## What this task involves
Copy out the listing from its first line down through the line containing "pyautogui.click(x=49, y=190)", including both ends, and leave the pictures out.
Start of Input rows
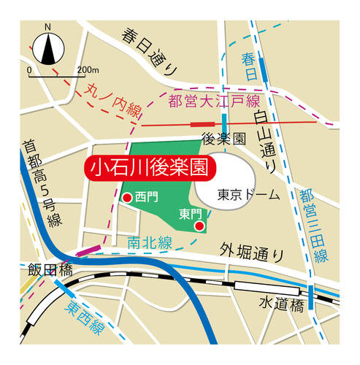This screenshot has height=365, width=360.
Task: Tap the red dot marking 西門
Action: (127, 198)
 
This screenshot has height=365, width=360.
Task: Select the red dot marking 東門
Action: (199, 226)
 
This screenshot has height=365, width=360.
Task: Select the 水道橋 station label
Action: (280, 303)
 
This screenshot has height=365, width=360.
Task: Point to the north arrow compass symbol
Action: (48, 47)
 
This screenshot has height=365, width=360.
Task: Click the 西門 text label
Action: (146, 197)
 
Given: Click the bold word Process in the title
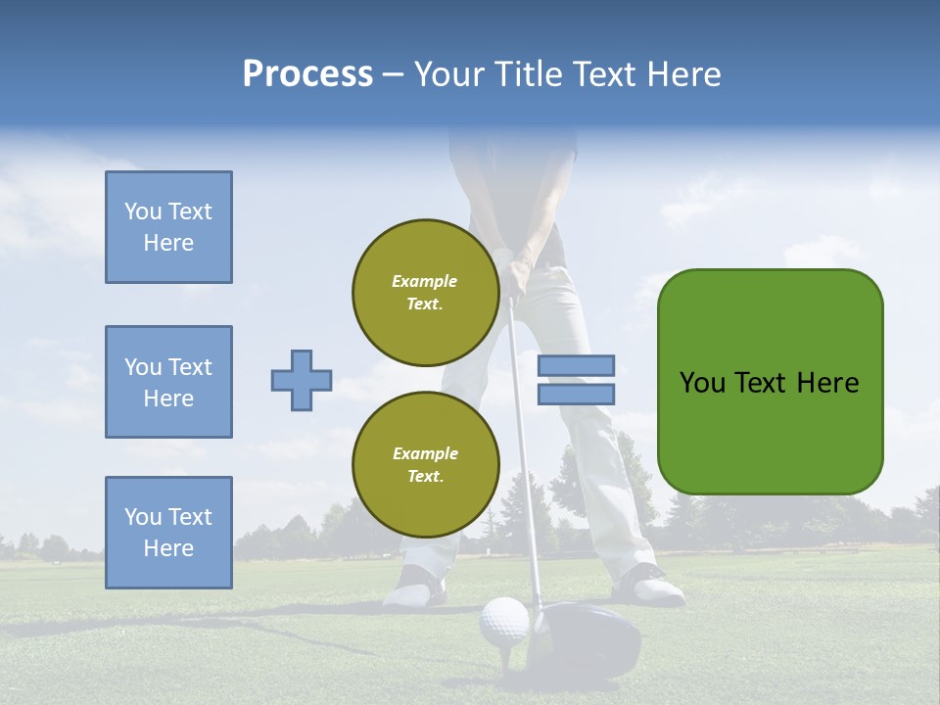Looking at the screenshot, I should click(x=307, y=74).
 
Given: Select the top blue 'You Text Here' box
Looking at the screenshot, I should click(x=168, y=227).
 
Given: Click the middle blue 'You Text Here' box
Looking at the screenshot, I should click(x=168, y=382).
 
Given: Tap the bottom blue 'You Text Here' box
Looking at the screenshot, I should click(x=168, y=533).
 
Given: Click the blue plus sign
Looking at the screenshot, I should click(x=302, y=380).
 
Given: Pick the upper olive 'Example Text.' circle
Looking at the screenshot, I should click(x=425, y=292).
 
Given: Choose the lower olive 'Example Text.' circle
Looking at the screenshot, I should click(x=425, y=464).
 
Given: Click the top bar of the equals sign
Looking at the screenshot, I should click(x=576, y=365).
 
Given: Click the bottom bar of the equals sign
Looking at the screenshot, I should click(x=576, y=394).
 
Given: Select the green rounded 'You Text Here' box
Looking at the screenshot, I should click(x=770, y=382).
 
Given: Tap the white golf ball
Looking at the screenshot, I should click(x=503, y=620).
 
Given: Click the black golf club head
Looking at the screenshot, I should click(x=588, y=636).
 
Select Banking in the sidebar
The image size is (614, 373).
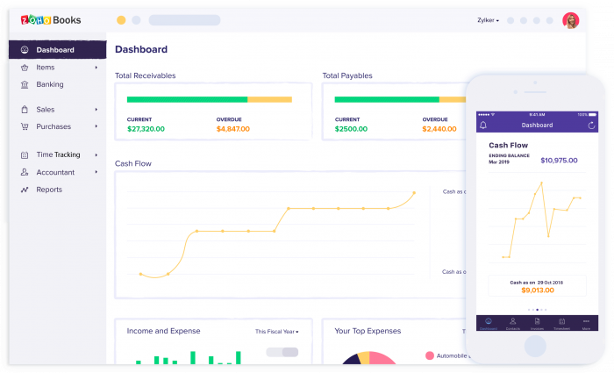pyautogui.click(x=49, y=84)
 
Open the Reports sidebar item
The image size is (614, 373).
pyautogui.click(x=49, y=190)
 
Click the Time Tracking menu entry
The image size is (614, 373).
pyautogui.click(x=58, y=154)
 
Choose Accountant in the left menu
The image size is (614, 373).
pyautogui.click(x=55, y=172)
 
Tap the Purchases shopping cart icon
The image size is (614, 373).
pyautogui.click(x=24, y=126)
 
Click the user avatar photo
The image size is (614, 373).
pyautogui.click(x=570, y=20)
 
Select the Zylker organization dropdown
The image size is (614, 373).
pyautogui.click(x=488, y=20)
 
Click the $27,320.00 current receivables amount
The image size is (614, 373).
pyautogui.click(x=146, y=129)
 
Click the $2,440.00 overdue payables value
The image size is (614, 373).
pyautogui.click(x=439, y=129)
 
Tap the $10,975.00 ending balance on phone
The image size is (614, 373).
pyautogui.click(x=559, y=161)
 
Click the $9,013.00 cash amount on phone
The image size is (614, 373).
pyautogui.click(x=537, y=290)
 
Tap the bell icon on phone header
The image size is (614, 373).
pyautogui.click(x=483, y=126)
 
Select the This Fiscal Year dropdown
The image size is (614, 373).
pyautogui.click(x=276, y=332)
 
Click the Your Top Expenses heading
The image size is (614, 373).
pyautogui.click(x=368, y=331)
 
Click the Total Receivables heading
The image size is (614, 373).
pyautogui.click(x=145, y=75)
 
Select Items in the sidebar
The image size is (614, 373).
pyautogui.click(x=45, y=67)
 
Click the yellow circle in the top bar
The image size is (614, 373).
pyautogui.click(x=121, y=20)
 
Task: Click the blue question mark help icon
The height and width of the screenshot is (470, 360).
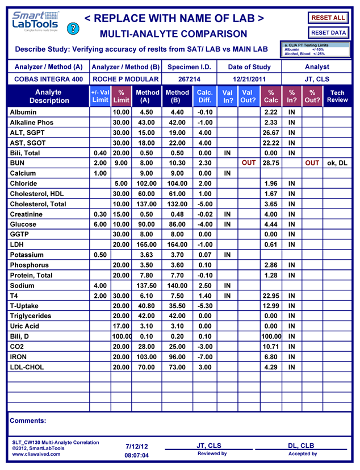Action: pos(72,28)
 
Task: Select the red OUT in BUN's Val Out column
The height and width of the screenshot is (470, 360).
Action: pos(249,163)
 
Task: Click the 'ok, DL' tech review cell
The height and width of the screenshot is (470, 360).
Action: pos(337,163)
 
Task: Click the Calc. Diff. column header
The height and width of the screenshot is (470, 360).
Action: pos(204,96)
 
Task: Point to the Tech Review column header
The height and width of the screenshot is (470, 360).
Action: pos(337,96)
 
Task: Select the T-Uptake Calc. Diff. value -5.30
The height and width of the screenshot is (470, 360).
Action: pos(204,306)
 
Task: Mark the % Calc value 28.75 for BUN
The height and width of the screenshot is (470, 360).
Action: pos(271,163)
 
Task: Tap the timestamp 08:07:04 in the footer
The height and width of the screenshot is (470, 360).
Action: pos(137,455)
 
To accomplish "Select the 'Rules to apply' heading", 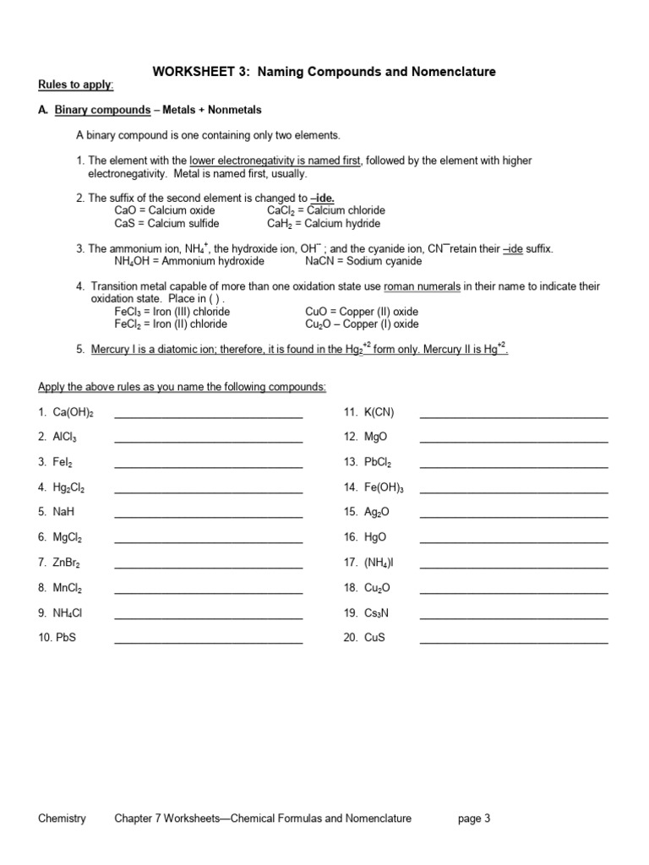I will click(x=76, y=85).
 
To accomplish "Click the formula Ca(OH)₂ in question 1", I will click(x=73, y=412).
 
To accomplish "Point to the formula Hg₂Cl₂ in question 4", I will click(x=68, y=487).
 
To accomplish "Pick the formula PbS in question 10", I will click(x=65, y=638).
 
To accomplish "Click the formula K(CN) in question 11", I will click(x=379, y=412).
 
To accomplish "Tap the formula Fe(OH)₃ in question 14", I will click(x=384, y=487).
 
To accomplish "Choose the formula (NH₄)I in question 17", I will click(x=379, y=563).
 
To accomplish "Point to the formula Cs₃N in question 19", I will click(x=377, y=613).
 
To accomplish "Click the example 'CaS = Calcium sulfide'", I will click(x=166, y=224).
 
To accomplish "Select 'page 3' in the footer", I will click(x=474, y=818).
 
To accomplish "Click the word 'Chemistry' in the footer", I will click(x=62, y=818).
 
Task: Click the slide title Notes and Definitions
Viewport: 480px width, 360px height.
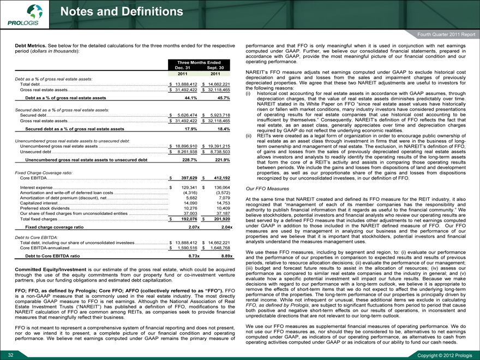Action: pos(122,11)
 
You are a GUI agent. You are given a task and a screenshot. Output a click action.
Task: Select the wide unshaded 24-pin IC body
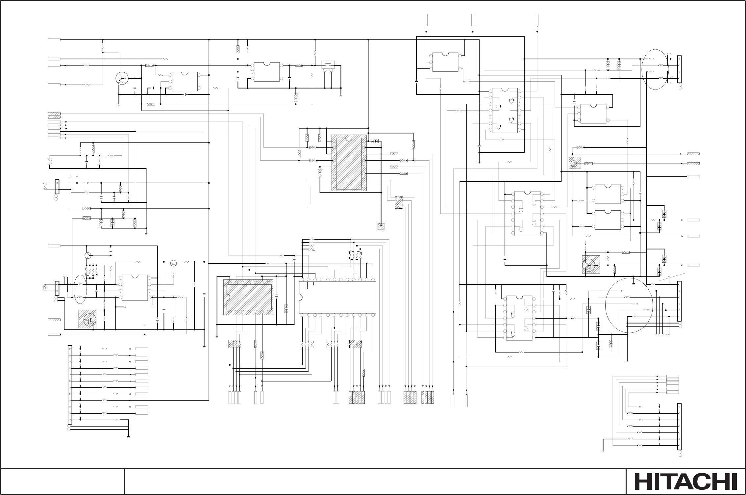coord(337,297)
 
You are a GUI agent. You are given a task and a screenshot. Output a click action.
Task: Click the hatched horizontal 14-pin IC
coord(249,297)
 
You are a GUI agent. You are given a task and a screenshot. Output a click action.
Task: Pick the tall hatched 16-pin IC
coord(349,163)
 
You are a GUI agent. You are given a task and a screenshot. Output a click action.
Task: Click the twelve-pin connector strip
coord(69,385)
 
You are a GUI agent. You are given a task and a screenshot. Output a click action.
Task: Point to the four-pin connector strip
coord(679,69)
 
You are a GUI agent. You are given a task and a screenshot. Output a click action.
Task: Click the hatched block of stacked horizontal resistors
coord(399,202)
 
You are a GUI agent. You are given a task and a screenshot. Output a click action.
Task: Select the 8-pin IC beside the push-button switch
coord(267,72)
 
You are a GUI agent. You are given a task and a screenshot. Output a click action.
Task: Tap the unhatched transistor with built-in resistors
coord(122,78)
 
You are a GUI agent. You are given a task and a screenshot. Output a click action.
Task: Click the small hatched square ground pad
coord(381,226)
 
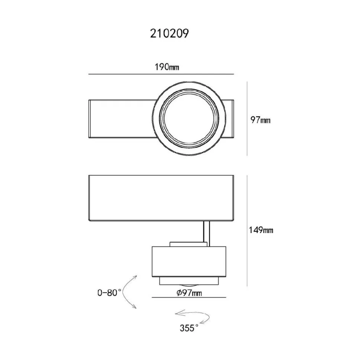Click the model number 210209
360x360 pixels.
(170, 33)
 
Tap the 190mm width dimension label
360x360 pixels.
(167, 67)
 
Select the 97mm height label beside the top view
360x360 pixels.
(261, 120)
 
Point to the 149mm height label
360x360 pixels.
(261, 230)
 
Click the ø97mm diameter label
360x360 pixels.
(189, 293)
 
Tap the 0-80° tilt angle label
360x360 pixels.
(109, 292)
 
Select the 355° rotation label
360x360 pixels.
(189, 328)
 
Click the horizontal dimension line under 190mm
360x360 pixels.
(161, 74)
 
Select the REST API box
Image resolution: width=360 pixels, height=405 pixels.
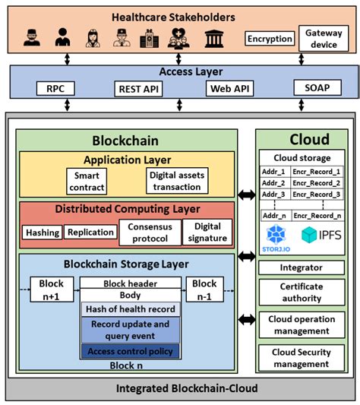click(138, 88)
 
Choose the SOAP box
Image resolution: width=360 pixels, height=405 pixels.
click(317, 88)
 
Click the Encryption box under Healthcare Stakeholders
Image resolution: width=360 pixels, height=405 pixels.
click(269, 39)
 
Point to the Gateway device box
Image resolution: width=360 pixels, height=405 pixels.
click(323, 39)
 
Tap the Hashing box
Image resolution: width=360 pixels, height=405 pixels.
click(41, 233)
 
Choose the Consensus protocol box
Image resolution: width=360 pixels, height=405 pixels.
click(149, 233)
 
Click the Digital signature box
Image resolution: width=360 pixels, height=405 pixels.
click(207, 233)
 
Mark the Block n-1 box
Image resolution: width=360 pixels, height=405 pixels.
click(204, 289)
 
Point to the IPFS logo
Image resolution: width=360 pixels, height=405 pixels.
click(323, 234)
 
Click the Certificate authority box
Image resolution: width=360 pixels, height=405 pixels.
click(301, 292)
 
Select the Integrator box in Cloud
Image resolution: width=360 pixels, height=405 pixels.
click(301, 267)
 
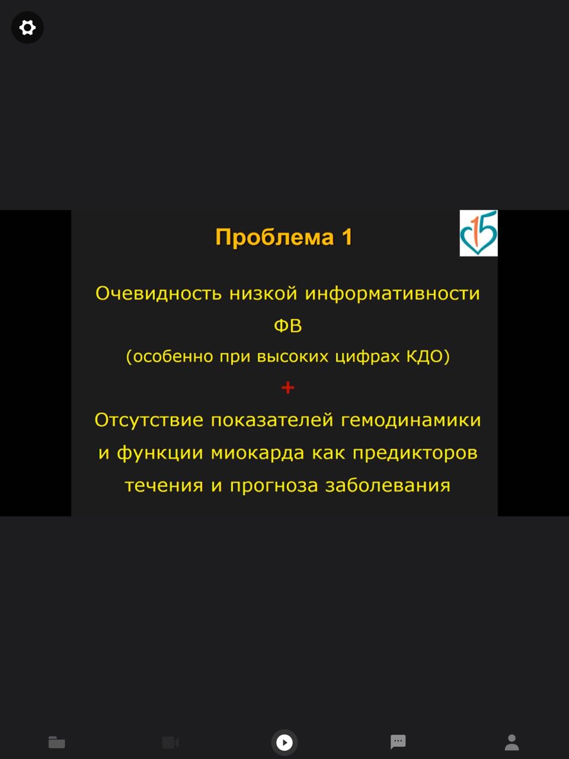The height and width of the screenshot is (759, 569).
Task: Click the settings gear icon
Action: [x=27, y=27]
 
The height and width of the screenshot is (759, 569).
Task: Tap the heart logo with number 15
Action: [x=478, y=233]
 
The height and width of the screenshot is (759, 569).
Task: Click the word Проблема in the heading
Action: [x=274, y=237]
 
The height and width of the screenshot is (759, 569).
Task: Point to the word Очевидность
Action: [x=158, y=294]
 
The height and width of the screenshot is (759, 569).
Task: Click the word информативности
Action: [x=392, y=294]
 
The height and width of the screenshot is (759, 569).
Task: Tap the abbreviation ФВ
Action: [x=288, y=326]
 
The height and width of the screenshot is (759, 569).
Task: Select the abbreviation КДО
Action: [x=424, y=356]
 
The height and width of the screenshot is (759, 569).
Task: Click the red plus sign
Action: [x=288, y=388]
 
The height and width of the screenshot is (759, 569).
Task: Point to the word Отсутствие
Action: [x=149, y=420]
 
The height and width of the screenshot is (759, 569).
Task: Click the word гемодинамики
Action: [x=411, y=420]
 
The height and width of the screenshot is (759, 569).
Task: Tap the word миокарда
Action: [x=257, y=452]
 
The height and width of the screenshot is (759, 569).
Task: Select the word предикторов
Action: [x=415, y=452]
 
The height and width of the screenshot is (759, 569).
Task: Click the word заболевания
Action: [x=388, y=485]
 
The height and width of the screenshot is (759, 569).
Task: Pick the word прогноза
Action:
End of Input rows
## Response
This screenshot has height=365, width=360.
Task: Tap the red dot marking 西門
Action: (127, 198)
 
This screenshot has height=365, width=360.
Task: Select the red dot marking 東門
Action: (199, 226)
 
This screenshot has height=365, width=360.
Task: Select the 水道橋 station label
Action: (280, 303)
 
This screenshot has height=365, width=360.
Task: Point to the north arrow compass symbol
Action: (48, 47)
 
This screenshot has height=365, width=360.
Task: Click the 西門 text label
Action: (146, 197)
 
Given: Click the bold word Process in the title
Looking at the screenshot, I should click(x=307, y=74).
 
Given: Select the top blue 'You Text Here' box
Looking at the screenshot, I should click(x=168, y=227).
 
Given: Click the middle blue 'You Text Here' box
Looking at the screenshot, I should click(x=168, y=382).
 
Given: Tap the bottom blue 'You Text Here' box
Looking at the screenshot, I should click(x=168, y=533).
 
Given: Click the blue plus sign
Looking at the screenshot, I should click(x=302, y=380).
 
Given: Pick the upper olive 'Example Text.' circle
Looking at the screenshot, I should click(x=425, y=292).
 
Given: Choose the lower olive 'Example Text.' circle
Looking at the screenshot, I should click(x=425, y=464).
 
Given: Click the top bar of the equals sign
Looking at the screenshot, I should click(x=576, y=365).
 
Given: Click the bottom bar of the equals sign
Looking at the screenshot, I should click(x=576, y=394).
 
Given: Select the green rounded 'You Text Here' box
Looking at the screenshot, I should click(x=770, y=382).
 
Given: Tap the white golf ball
Looking at the screenshot, I should click(x=503, y=620).
 
Given: Click the black golf club head
Looking at the screenshot, I should click(x=588, y=636).
 
Select Banking in the sidebar
The image size is (614, 373).
pyautogui.click(x=49, y=84)
 
Open the Reports sidebar item
The image size is (614, 373).
pyautogui.click(x=49, y=190)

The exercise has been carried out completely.